No es extraño que los parientes más cercanos puedan “entender” las sepulturas, llegar a soñarlas, contenerlas. Así como el árbol más enhiesto que asombra el cielo con su follaje necesita las raíces más fuertes, el hombre necesita la memoria para recuperar su infancia primera, padre y madre: patria y materia. Cuando ciertos pueblos antiguos eran expulsados de sus tierras, se llevaban consigo hasta las tumbas de sus muertos. Pero, ¿qué ha quedado hoy de estas raíces? ¿Se recuerda, diariamente, que caminamos sobre millones de muertos, que somos como sueños que se desprenden de ellos? Es así, no podemos dejar de pensarlos, de soñarlos (entrecruce de sueños, será mejor decir) como en la novela Pedro Páramo, como cuando Dante ve a Beatriz en la rosa de los Cielos, como cuando conservamos a alguien en las fauces de nuestro devoción.

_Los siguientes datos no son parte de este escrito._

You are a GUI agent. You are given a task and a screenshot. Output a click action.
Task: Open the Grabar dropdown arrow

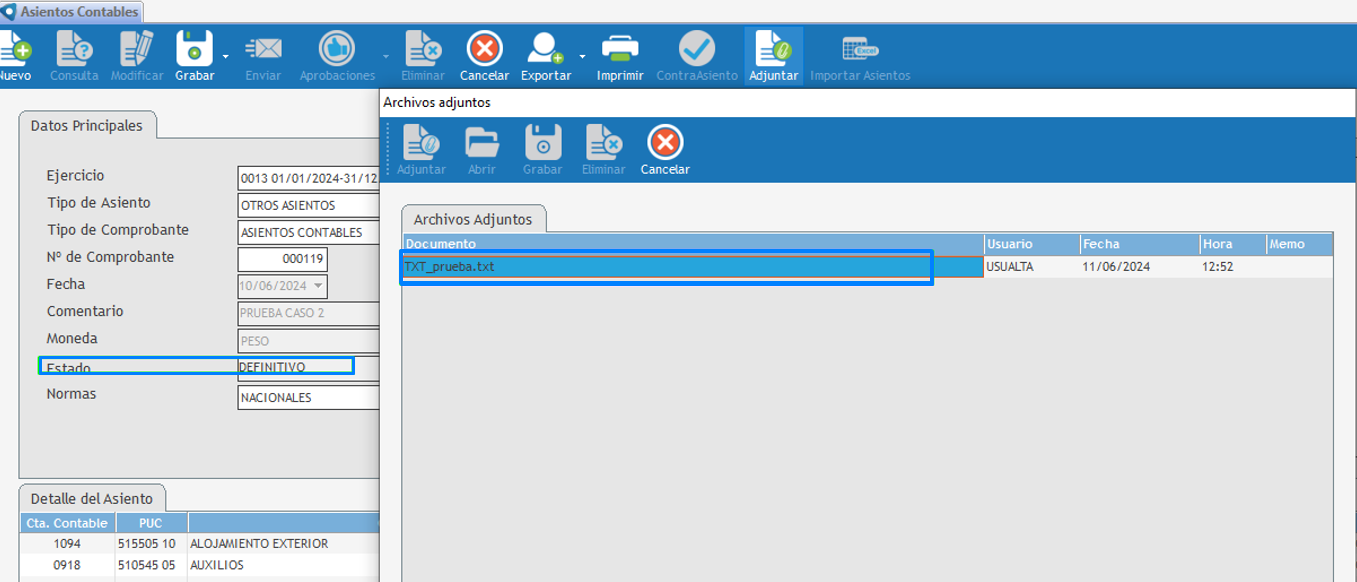point(226,56)
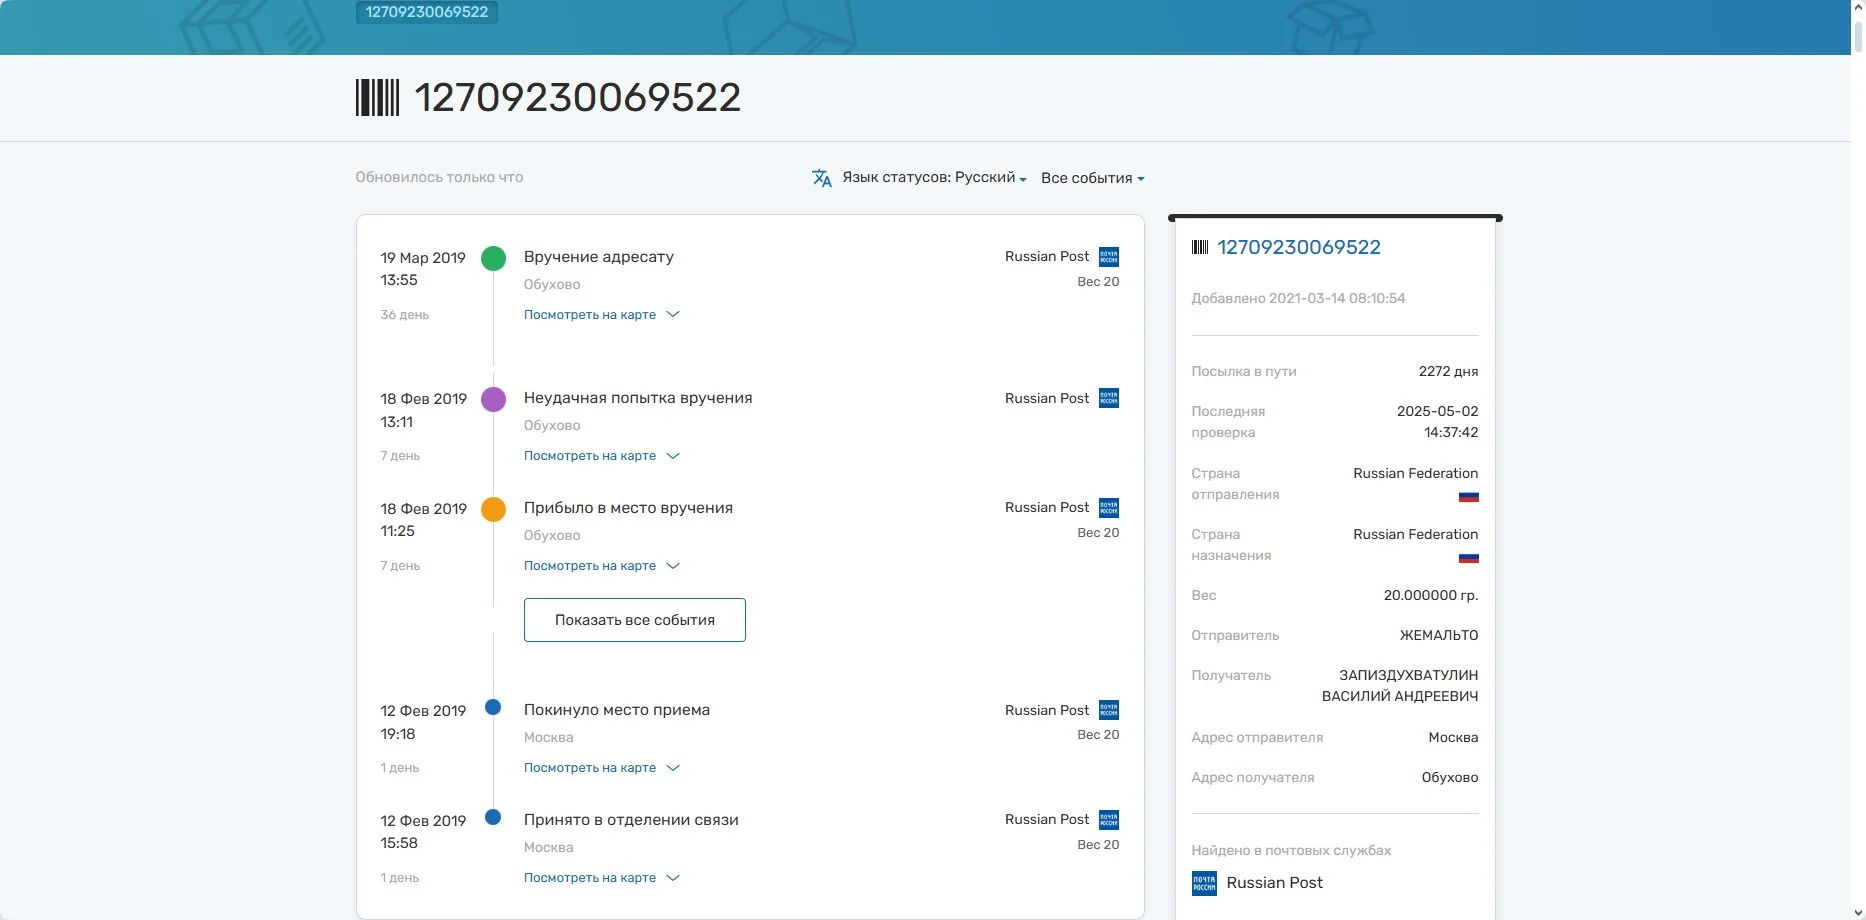Click the purple failed delivery marker
The height and width of the screenshot is (920, 1866).
click(493, 400)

El siguiente caso debe ser interpretado. Veamos:

Un Brahamán tiene una hermosa hija que, cuando llega a la edad de la floración, congrega a tres pretendientes de alta alcurnia. El padre, por no ofender a los demás, no la da en matrimonio hasta que, repentinamente, la niña enfermó y murió. Sus cenizas fueron inhumadas y el primero de los tres pretendientes construyó una choza y se instaló a vivir junto a ellas. El segundo, reunió sus huesos y los arrojó al Ganges. El tercer pretendiente, para desterrar tan grande dolor, decide viajar. Llega una tarde a una familia donde hay un niño inquieto que —tan mal se porta— lo arrojan al fuego. El peregrino se escandaliza. Pero el brahamán jefe de familia, luego de abrir un libro misterioso, declama una fórmula mágica y el niño reaparece sentado a la mesa. Por la noche, el viajero roba el libro, regresa a su hogar y resucita a la doncella dormida. Nuevamente los tres pretendientes se disputan a la niña. La que no puede ser del tercer pretendiente, diríamos nosotros, pues huyó del lado de ella. Ni del segundo, que se despidió de sus huesos. Del primero sí, pues fue fiel a sus restos, como un esposo.

La respuesta hindú es similar. Pero la explicación varía. El que le devolvió la vida, simboliza al padre. No puede ser de él. El segundo juntó sus huesos y los despidió en el río sagrado, una costumbre que los hijos deben cumplir con sus progenitores. La muchacha no podría casarse con quien representa a un hijo. Pero el primero, que permaneció fiel a su lado, que reposó junto a ella, aquel que compartió su sepulcro, ése es su esposo.

 

(1) Del poema La Visita, de Eduardo Anguita.